- _Data to use_
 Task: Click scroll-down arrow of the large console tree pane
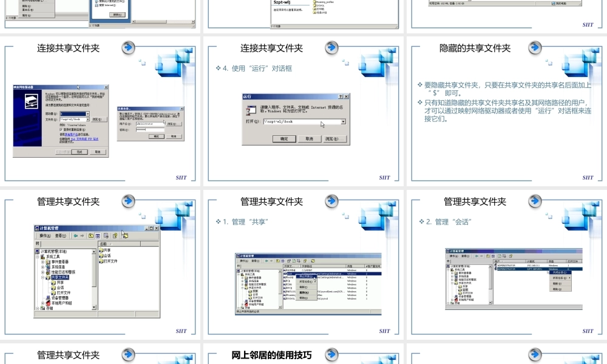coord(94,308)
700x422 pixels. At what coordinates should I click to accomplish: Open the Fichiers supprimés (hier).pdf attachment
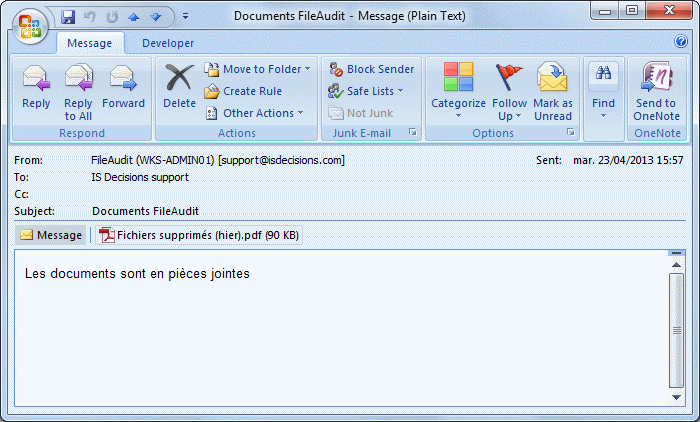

==

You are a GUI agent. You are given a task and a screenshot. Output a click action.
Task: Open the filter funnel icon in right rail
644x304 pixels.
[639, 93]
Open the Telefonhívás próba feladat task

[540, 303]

- _What to do_
Return exactly the stretch above whose first line contains "Task: Click scroll-down" and whose last line contains "700x422 pixels. At", and nothing outside it. The pictures should not appear.

- _Output of the exercise_
 Task: Click scroll-down arrow of the large console tree pane
coord(94,308)
700x422 pixels. At what coordinates should I click to accomplish: Open the Fichiers supprimés (hier).pdf attachment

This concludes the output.